Ag takeaway: ICE can raise its ag grade quickly by making worksite strategy predictable and employer-focused (audits/penalties for bad actors) rather than high-visibility raids that spook entire regions.
Joseph Edlow — Director, U.S. Citizenship and Immigration Services (USCIS)
- Ag/employer grade: B-
USCIS is pivotal for lawful labor channels and processing. Edlow’s confirmed leadership and DHS messaging emphasize system tightening, but agriculture’s practical metric is whether adjudications and rules become faster and less error prone. - Farmworker/advocate grade: C-
Advocates tend to view USCIS under a restriction-first posture as narrowing relief and increasing denials, though USCIS is not the “raid” agency.
Ag takeaway: If USCIS can deliver speed + certainty on employment-related adjudications, it’s one of the few “pressure-release valves” for ag labor.
Lori Chavez-DeRemer — Secretary of Labor (DOL)
- Ag/employer grade: B (on costs), C+ (on predictability)
DOL is at the center of the H-2A cost fight. The administration has moved to ease hiring/reshape wage rules in ways that employers argue are necessary. - Farmworker/advocate grade: D
Worker groups argue wage-rule changes cut pay and weaken protections (with large, estimated impacts cited by labor economists).
Ag takeaway: Employers appreciate cost relief, but uncertainty from litigation/implementation churn can wipe out gains in real time.
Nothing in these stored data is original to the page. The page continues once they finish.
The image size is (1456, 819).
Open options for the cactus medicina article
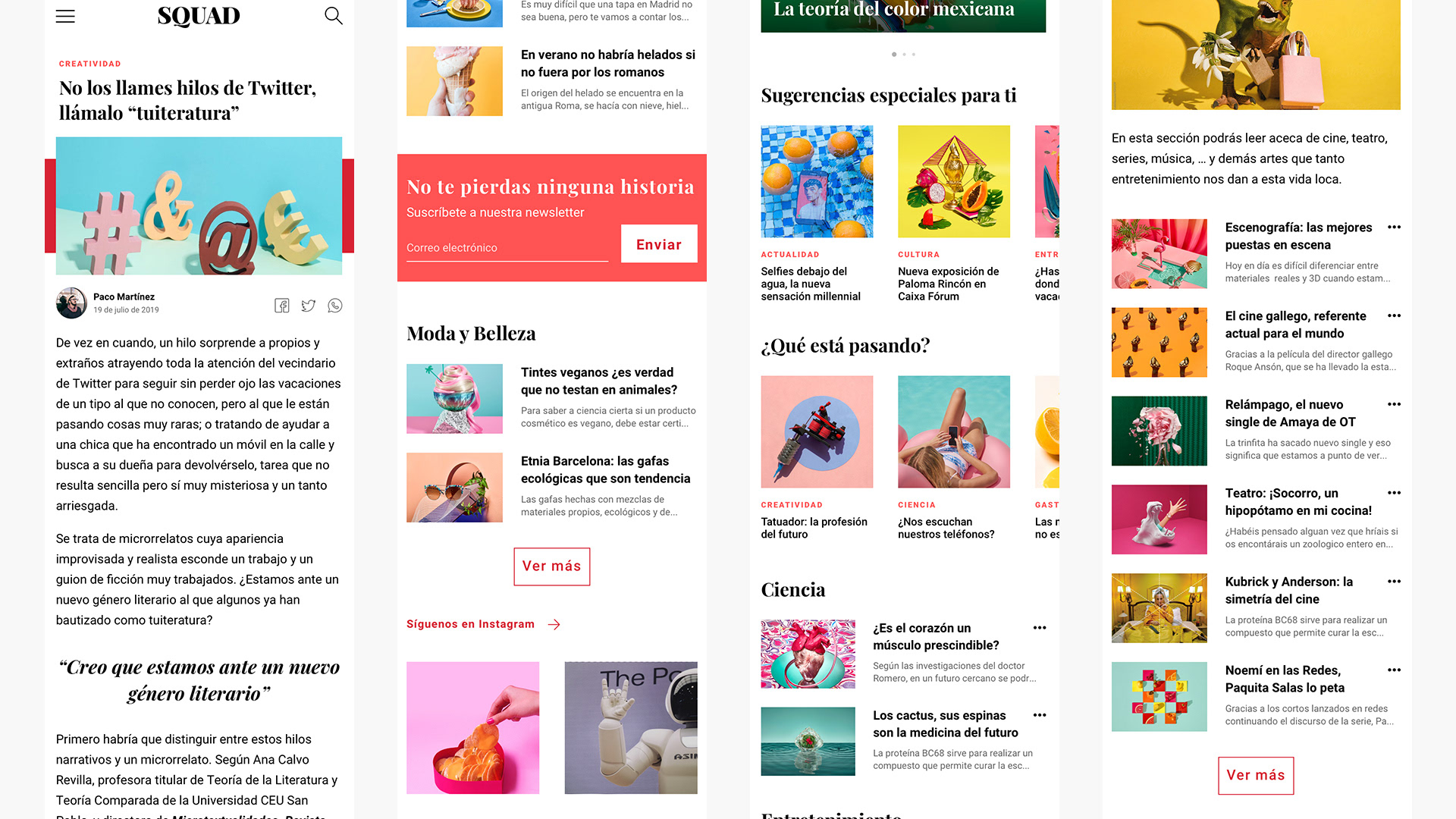[1040, 715]
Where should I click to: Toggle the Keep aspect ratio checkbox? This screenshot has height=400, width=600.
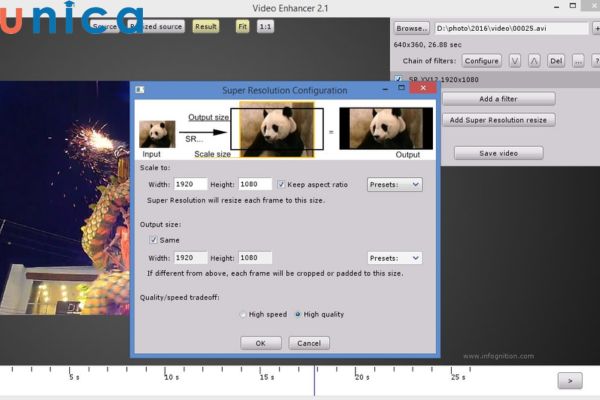[x=280, y=184]
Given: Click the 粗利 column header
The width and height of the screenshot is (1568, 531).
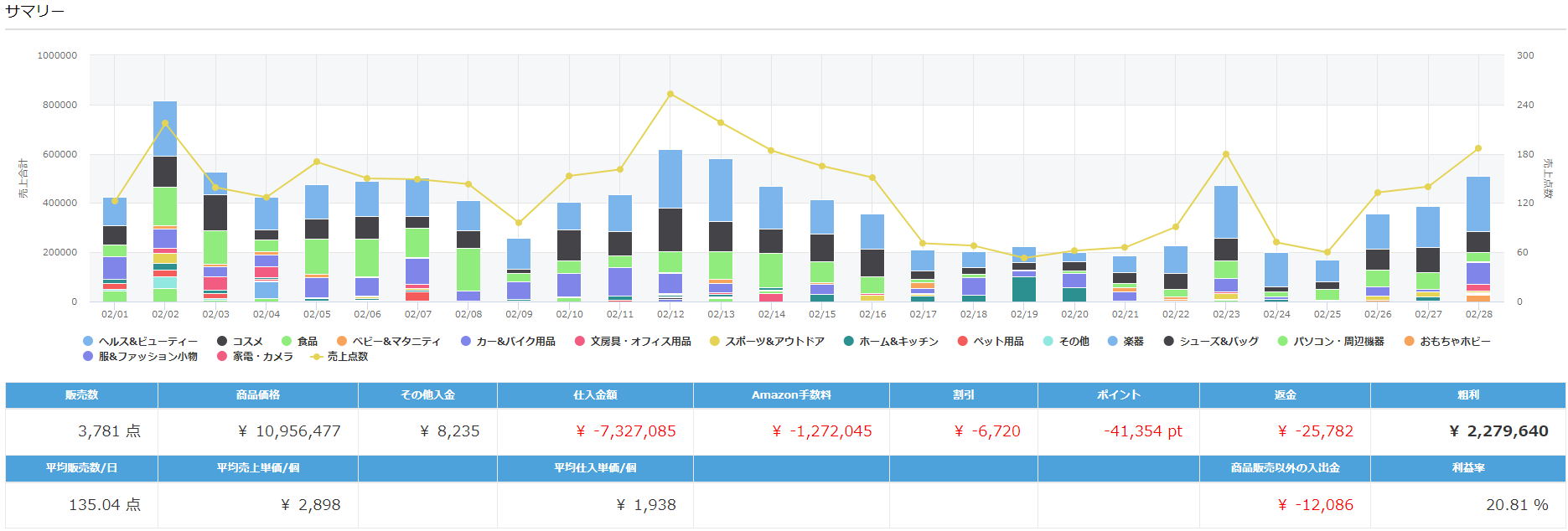Looking at the screenshot, I should pos(1467,395).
Pam Bondi — Attorney General (DOJ)
- Ag/employer grade: C+
DOJ shapes the legal environment (sanctuary disputes, employer enforcement posture, immigration-linked prosecutions). Agriculture usually wants de-escalation and clarity to avoid collateral disruption. DOJ controversies tied to deportation/prosecution decisions add risk. - Farmworker/advocate grade: D
Advocates worry about politicized or retaliatory enforcement; a newly unsealed court order highlighted concerns in a mistaken deportation/prosecution sequence.
Ag takeaway: DOJ is a “second order” ag actor — its biggest impact is whether it fuels uncertainty for employers and workers alike.
Cross-cutting scorecard themes for agriculture
- Labor uncertainty is the tax. Even selective enforcement can spook entire rural labor markets, affecting produce, dairy, and meat processing most.
- Legal pathways are the pressure valve. When the administration pairs enforcement with workable guest-worker administration, ag can live with tougher rhetoric; without it, ag gets squeezed.
- 2026 flashpoint: worksite enforcement + detention scale. Some reports describe ICE planning major detention expansion, which signals deportation capacity rising—exactly what alarms labor-dependent sectors.